While south-east Queensland will possibly do even better as a result of open borders, it's likely that flows up to northern New South Wales will slow. This part of Australia has benefited particularly from changes to the way that people work, as well as strong demand for holiday homes. More people are likely to be called back into the office next year and holiday home demand is likely to moderate with international borders opening again.
4. Luxury property to continue to be a strong performer
Demand for luxury property hit record highs in 2021, driven by the same factors that drove the rest of the property market, as well as some sectors of the economy that benefited from the pandemic.
It's unlikely that any part of the residential property market will do better in 2022 than it did in 2021 and luxury property is no exception. It's however less likely to be influenced by restrictions to finance which is set to be the main driver of a slowdown in early 2022.

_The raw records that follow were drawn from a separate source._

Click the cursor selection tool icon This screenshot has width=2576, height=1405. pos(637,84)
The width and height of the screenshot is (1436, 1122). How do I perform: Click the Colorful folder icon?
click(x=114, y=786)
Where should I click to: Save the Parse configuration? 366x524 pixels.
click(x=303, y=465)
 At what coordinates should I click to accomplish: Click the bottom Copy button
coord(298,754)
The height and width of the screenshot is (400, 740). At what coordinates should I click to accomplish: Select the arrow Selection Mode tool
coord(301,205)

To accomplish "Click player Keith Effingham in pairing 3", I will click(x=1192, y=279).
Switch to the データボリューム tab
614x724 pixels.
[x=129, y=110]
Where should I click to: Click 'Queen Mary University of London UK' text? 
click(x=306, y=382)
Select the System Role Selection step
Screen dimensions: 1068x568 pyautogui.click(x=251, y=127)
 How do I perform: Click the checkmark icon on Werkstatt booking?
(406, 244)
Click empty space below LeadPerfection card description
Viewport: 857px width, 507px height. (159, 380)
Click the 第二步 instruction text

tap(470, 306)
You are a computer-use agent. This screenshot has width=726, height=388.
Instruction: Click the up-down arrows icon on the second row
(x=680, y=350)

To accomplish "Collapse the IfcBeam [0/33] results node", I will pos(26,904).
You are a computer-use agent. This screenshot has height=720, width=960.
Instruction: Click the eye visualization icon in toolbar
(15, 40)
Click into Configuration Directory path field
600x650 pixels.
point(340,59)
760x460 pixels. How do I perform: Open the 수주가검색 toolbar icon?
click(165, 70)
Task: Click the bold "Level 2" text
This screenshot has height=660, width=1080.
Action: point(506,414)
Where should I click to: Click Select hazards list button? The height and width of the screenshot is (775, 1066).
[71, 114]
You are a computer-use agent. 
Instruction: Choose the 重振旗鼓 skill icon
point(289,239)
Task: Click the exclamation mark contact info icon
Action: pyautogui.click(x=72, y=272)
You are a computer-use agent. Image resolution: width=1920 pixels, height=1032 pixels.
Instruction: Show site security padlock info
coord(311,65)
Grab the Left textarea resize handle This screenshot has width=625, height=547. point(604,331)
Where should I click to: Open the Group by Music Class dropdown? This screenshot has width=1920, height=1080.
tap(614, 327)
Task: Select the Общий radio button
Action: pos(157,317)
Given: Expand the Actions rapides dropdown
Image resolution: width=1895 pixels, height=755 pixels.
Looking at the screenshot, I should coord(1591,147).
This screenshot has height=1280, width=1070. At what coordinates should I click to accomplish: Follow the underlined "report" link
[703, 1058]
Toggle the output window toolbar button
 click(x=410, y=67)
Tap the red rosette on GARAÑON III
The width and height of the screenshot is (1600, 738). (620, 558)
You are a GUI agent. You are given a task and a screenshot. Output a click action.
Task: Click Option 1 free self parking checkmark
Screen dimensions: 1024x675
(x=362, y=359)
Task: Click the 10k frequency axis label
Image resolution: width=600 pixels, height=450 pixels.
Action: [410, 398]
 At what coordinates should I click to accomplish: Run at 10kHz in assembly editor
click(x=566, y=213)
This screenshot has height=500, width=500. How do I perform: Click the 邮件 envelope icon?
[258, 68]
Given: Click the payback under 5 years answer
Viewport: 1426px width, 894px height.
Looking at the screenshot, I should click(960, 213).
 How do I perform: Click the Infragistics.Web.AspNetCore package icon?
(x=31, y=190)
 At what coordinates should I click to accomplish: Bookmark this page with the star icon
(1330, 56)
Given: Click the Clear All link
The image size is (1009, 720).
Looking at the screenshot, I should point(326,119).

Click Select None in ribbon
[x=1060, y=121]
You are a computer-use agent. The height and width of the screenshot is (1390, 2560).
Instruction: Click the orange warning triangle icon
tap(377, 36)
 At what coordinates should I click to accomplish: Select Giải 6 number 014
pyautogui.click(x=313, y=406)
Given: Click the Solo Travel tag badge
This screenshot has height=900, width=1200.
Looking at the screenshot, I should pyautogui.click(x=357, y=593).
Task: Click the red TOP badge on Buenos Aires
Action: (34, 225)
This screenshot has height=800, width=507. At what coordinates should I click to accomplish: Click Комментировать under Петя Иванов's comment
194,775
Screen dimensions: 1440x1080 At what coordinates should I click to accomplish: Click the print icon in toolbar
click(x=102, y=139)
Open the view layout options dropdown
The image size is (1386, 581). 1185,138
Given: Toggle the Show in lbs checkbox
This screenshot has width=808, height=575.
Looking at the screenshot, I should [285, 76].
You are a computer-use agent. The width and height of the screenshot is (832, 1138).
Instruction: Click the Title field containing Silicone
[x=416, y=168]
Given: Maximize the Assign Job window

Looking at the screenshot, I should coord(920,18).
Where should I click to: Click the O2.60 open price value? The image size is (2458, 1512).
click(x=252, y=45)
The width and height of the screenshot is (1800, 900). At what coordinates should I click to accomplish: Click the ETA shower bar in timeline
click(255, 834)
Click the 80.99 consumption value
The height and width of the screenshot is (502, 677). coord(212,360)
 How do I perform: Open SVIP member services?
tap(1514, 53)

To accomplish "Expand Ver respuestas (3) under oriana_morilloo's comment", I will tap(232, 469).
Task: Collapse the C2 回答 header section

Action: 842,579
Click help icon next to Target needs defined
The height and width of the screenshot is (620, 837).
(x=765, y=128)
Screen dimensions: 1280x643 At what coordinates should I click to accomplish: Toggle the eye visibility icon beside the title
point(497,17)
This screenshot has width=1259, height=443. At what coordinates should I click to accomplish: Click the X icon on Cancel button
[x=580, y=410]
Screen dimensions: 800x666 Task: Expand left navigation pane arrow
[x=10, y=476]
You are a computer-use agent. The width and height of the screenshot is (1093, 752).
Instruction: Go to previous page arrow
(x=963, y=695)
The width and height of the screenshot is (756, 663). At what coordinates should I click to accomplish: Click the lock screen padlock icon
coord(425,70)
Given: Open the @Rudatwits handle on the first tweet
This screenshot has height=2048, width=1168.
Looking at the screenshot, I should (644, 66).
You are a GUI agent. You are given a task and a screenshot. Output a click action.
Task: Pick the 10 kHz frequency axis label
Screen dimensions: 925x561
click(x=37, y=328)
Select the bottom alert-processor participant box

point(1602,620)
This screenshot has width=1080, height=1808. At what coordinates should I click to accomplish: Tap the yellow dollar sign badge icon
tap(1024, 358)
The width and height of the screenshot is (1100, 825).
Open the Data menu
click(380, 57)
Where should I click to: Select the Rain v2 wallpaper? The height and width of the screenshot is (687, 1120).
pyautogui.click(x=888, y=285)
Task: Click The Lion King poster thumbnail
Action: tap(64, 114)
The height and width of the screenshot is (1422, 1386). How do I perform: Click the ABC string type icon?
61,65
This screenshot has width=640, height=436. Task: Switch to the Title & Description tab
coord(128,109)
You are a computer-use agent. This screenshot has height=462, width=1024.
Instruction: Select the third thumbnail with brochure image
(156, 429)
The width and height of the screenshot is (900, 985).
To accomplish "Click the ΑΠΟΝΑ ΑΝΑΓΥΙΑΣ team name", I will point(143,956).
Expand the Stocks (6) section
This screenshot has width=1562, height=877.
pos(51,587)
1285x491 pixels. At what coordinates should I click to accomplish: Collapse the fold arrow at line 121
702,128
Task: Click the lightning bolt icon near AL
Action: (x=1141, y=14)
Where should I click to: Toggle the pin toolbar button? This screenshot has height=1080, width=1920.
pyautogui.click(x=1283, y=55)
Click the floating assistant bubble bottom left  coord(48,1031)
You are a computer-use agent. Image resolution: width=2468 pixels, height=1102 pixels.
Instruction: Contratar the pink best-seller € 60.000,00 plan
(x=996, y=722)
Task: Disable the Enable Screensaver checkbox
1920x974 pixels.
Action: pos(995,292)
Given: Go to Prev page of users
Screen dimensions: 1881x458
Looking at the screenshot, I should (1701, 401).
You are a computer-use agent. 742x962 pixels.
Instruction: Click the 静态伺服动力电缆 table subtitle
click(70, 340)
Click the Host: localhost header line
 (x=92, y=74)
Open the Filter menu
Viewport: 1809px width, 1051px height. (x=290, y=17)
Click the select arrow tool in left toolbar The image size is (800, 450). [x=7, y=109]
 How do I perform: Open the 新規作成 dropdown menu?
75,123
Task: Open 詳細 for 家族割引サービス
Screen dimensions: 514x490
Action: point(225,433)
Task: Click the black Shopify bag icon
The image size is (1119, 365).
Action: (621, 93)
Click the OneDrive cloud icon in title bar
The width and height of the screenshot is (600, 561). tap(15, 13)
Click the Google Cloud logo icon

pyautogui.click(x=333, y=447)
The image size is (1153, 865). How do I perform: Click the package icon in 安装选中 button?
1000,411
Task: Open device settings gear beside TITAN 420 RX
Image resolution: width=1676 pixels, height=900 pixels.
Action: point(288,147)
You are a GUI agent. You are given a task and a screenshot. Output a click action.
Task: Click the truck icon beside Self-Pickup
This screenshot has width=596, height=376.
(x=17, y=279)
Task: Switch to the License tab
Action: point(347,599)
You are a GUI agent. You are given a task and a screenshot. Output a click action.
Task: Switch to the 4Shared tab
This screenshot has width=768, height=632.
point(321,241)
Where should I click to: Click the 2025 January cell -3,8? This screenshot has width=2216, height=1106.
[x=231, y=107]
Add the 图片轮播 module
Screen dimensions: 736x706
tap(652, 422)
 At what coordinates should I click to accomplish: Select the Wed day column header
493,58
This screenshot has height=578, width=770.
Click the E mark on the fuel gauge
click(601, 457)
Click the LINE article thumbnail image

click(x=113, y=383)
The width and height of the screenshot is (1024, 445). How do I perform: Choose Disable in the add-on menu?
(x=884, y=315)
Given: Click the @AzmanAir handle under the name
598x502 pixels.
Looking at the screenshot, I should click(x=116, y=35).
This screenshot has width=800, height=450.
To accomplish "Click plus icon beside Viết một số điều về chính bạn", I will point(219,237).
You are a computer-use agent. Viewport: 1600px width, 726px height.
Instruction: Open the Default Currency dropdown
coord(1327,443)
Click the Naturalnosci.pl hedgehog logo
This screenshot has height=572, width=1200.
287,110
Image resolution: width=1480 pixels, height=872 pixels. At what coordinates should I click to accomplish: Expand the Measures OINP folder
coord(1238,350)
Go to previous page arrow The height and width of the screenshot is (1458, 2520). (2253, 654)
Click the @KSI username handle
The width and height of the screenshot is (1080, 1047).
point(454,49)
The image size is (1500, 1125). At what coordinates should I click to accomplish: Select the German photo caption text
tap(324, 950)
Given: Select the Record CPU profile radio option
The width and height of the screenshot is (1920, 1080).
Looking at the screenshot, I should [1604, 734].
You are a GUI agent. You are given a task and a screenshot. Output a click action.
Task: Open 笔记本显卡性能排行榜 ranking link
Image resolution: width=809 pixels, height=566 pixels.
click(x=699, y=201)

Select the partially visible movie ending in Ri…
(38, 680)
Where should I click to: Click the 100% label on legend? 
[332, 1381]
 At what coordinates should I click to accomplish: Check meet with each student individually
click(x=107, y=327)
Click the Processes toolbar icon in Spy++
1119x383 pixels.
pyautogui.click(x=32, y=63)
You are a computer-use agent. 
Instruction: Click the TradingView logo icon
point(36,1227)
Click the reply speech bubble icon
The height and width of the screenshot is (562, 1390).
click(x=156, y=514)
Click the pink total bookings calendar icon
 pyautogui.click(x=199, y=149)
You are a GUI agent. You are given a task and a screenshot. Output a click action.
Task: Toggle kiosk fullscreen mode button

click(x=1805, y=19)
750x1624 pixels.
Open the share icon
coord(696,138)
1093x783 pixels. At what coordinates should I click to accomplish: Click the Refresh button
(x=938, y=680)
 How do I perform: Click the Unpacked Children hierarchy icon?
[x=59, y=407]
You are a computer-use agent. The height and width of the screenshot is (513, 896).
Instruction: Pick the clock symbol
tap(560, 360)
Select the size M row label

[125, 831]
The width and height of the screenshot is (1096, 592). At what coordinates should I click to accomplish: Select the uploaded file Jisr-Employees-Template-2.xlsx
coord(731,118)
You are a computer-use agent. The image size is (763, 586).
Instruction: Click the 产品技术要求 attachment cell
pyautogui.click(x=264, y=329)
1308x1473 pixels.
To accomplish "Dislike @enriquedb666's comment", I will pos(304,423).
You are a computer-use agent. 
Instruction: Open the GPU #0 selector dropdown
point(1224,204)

5. Revitalisation of our CBDs
Property markets in our CBDs have been the hardest hit of all as a result of the pandemic. Office, retail and residential vacancies rose in many CBDs as office workers stayed home, overseas students were locked out of the country and some of our vibrant and exciting CBDs became ghost towns.
The CBD residential markets were our biggest - Melbourne and Sydney CBDs. Over the past 12 months, rents have fallen over 25% in Melbourne CBD and nine% in Sydney CBD. Both cities were hit with longer lockdowns than other cities, and also have many more apartments.
Meanwhile in Perth, which was rarely locked down and is also seeing one of the strongest rental growth markets in Australia saw a 12.5% increase in CBD unit market rents.
In 2022, we are going to see a return of our CBDs. Much of the return will be driven by market factors - office workers will return, retail and entertainment venues can now reopen and foreign students are coming back. It will however be helped along by a strong focus by local councils in getting activity back into our central areas
6. Rental acceleration to gather pace as borders reopen
One of the more surprising impacts of the pandemic, given that we have seen more people leaving Australia than arriving, has been the sharp rise in rents in some locations.
While international migration was paused during the pandemic, we did see high levels of interstate and intrastate migration to regional areas and to South East Queensland. The areas that attracted people saw high rental demand, and a flow-on from this was strong growth in rents.
In addition to this, it does appear that rental markets also benefited from high savings rates, a factor that also drove up house prices. This showed up particularly in house rents which stabilised early in the pandemic but have now hit record highs. In contrast, unit markets have only recently begun to climb and are still falling in some central locations.
Borders reopening will increase demand for rental housing. When people move to a country or region, most rent first.
In addition, foreign students are returning which will also increase pressure on unit rents close to education facilities.
As to how much, it will depend on the pace of international migration, as well as how interstate migration trends change.
7. Construction costs to moderate as supply blockages become unstuck
Construction costs were a major component of high inflation in the September quarter. While prices rose by 3% overall, new dwelling purchases rose by 3.3% with the higher-than-average increase driven by supply disruptions and a shortage of materials.
It's likely that these higher costs will continue in the first half of 2022 and may also be exacerbated by high wages costs and stockpiling of materials. By the second half of the year, it's likely that many of the supply disruptions will have flowed through and construction costs will start to moderate.